◆ EXTRACT PROVIDED:
How to improve write performance

We have 50k sensors, 100 measurements per sensor. The sensor communicating every 20 seconds.

Series Cardinality = 50k * 100 = 5m
Data points per second = 250k/sec

I’ve created one umbrella measurements to store all the measurements and here is the sample point

{
    "SensorId":1176, // Tag       
    "MeasurementId":2001, // Tag
    "Value":100.234,  // Field
    "Timestamp":1508843693711475301
}

Telegraf takes input from RabbitMQ ( amqp ) plugin and writes to InfluxDB.

Telegraf.config ( only mentioned the updated fields, omitted the defaults )

[agent]
metric_batch_size = 10000

[[inputs.amqp_consumer]]
prefetch_count = 10000
data_format = "json"
tag_keys = [
  "MeasurementId",
  "SensorId"
]

[[outputs.influxdb]]
content_encoding = "gzip"

Machine configuration:
RAM : 16GB
CPU : Intel® Core™ i7-3770 CPU @ 3.40GHz
DISK Type : SSD

What should I do additionally to improve the write performance?

One idea you could try is to change the MeasurementId to be the field name for the Value, this would reduce the series cardinality back to 50k. You could also potentially transfer multiple values per line with this schema, but it would require changing the input format.

◆ SET TASK A:
List each setting given in the Telegraf configuration in the write-performance thread, with its value.

◆ RECORDED DATA:

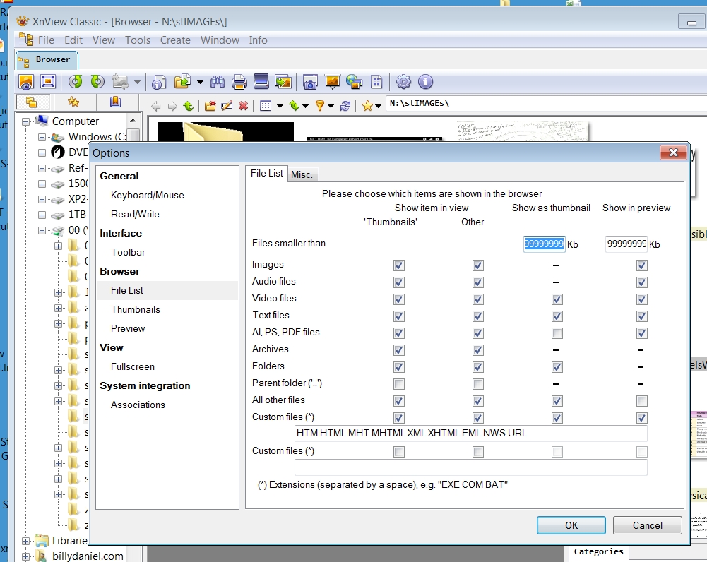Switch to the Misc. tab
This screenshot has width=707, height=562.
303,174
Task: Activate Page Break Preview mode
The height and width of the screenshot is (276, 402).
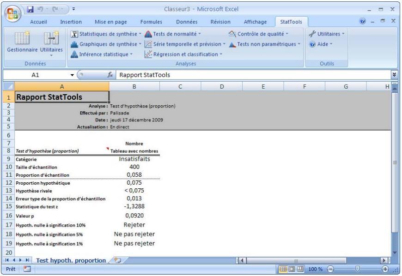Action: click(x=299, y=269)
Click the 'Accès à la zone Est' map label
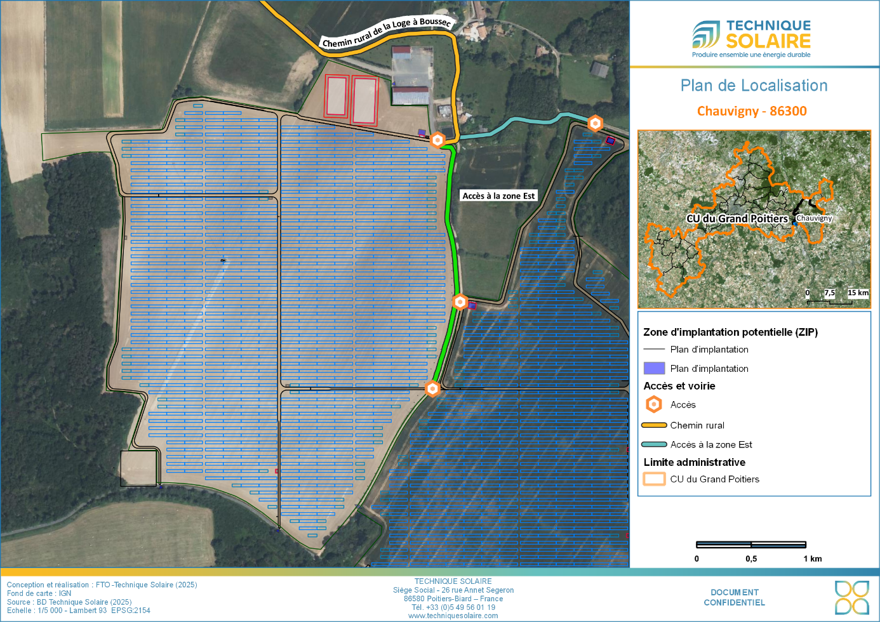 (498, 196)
--
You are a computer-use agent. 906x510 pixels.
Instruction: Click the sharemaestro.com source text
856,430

◆ SET TASK B:
Copy out every line of the listing that contains the word "width", with case counting.

◆ CORRECT OUTPUT A:
metric_batch_size = 10000
prefetch_count = 10000
data_format = "json"
tag_keys = ["MeasurementId", "SensorId"]
content_encoding = "gzip"

◆ CORRECT OUTPUT B:
This screenshot has width=707, height=562.
The height and width of the screenshot is (276, 402).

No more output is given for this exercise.